There is no evidence in the record that the NAACP participated in or influenced the Common Cause I litigation and negotiations in any way, or that there is any relationship between the NAACP and any of the Common Cause Plaintiffs that rises to the level of a relationship in which legal interests, as distinguished from broad social/politieal interests, are shared. The district court appeared to believe that since the Common Cause Plaintiffs and NAACP would be on the same side of the issue, and because the NAACP and some of the Common Cause Plaintiff groups have similar mission statements, they share the same “interests.” But sharing the general aim or mission of equality for people of color is very different from sharing the same legal interests. The fact that the Common Cause I Plaintiffs were willing to give up rights in exchange for a promise to replace punchcard systems by March 2004 does not indicate that the NAACP or its members were willing to do the same. The district court also highlighted the fact that the Common Cause Plaintiffs share some of the same counsel with the NAACP. Yet this factor has explicitly been deemed irrelevant to privity by recent holdings. S. Cent. Bell Tel. Co., 526 U.S. at 168, 119 S.Ct. 1180; see also Favish, 217 F.3d at 1171.
Finally, the Supreme Court and this Circuit have examined, and found the absence of, privity in voting rights cases before. In Lockport, a voting rights challenge by county residents was not barred by the county’s prior suit because the voters were not in privity with the county. Lockport v. Citizens for Cmty. Action at Local Level, Inc., 430 U.S. 259, 263 n. 7, 97 S.Ct. 1047, 51 L.Ed.2d 313 (1977). Similarly here, none of the Common Cause Plaintiffs should be able to bind the NAACP.

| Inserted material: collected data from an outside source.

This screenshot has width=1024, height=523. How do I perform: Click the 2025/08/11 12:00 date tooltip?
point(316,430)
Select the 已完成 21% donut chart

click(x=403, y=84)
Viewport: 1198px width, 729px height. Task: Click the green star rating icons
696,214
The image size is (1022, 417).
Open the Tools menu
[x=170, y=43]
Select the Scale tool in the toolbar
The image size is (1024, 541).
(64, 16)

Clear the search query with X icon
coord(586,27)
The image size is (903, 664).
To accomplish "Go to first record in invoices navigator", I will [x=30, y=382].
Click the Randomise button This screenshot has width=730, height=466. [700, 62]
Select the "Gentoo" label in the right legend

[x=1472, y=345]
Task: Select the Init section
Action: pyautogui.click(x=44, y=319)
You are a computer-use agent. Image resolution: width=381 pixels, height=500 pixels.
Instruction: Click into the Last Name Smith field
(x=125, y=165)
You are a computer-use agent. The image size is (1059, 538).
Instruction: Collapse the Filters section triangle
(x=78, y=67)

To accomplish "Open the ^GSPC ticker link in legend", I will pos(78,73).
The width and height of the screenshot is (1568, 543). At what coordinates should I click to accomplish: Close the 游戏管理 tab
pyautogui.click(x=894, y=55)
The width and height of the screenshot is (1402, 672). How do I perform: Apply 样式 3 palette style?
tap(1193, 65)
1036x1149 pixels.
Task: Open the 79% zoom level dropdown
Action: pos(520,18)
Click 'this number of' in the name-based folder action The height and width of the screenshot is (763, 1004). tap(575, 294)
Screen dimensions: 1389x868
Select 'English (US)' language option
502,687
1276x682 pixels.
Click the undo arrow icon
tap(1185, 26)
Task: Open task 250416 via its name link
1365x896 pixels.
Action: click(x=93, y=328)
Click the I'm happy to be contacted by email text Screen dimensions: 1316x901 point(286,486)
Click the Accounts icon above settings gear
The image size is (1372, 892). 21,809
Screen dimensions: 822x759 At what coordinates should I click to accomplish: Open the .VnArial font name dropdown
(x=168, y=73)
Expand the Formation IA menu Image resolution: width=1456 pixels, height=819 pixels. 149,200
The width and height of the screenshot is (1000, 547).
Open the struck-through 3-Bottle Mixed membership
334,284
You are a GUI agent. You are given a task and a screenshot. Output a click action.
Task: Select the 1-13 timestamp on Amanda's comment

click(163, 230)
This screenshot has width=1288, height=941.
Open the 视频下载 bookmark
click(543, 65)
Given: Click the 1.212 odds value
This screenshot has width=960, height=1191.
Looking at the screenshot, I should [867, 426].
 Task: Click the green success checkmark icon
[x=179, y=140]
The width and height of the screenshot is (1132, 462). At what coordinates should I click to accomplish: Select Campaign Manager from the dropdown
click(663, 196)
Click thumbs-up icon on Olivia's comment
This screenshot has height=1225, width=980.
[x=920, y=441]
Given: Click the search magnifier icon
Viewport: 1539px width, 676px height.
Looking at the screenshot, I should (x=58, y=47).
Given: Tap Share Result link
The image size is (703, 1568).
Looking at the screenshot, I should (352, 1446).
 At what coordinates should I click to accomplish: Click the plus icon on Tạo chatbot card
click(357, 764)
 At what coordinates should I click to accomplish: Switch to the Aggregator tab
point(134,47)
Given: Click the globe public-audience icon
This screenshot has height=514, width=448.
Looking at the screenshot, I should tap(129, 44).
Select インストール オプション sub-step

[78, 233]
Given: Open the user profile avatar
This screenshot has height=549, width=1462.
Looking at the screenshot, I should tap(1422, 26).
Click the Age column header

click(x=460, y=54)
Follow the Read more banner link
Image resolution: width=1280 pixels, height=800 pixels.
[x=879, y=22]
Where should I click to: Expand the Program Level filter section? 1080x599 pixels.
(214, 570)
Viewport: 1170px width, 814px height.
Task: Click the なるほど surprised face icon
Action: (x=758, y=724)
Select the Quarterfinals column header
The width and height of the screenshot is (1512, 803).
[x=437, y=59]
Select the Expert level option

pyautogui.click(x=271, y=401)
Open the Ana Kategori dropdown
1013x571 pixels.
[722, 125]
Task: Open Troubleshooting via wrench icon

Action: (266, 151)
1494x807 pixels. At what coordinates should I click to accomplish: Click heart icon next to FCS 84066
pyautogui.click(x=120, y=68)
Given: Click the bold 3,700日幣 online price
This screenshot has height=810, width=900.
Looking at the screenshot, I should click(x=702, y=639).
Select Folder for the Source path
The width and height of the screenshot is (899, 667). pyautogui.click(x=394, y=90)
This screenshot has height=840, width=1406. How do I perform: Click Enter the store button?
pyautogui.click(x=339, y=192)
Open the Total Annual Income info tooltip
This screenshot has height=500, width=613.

In sum, the record does not support a finding of privity.
4
The policy underlying the doctrine of res judicata also speaks against finding preclusion in this case. “Res judicata ensures the finality of decisions ... encouraging] reliance on judicial decisions, bar[ring] vexatious litigation, and freeing] the courts to resolve other disputes.” Brown v. Felsen, 442 U.S. 127, 131, 99 *905S.Ct. 2205, 60 L.Ed.2d 767 (1979). However, application of res judicata should, by the same token, avoid encouraging advisory adjudication. In Brown, the Court refused to apply res judicata in a bankruptcy proceeding that had been preceded by a state collection suit, noting that
[i]n the collection suit, the debtor’s bankruptcy is still hypothetical. The rule proposed by respondent would force an otherwise unwilling party to try § 17 questions to the hilt in order to protect himself against the mere possibility that a debtor might take bankruptcy in the future. In many cases, such litigation would prove, in the end, to have been entirely unnecessary, and it is not surprising that at least one state court has expressly refused to embroil itself in an advisory adjudication of this kind.
Id. at 135, 99 S.Ct. 2205.
This sort of ex ante reasoning can be easily analogized to the present case. During litigation to change state voting practices, a special recall election is entirely hypothetical. In fact, it is probably more hypothetical than many debtors’ bankruptcies. Application of res judicata to bar a motion to enjoin the special election would force plaintiffs to litigate the issue of when practices could feasibly be ' changed “to the hilt,” rather than settling for a reasonable compromise. Moreover, entertaining these questions, even if it were possible, would be advisory in the same sense that entertaining § 17 bankruptcy questions in a state collection judgment would be advisory.
For all these reasons, we conclude that the district court’s reliance on res judicata as justification for concluding that the Plaintiffs were unlikely to prevail on the merits was misplaced.
c
In the context of assessing the Plaintiffs’ likelihood of prevailing on the merits, the district court also concluded, but did not hold, that Plaintiffs’ action was likely barred by laches. The district court raised this issue sua sponte; the Defendants had not pleaded it as an affirmative defense, as required under Federal Rules of Civil Procedure 8(c). We conclude that the district court erred in its legal analysis of this claim.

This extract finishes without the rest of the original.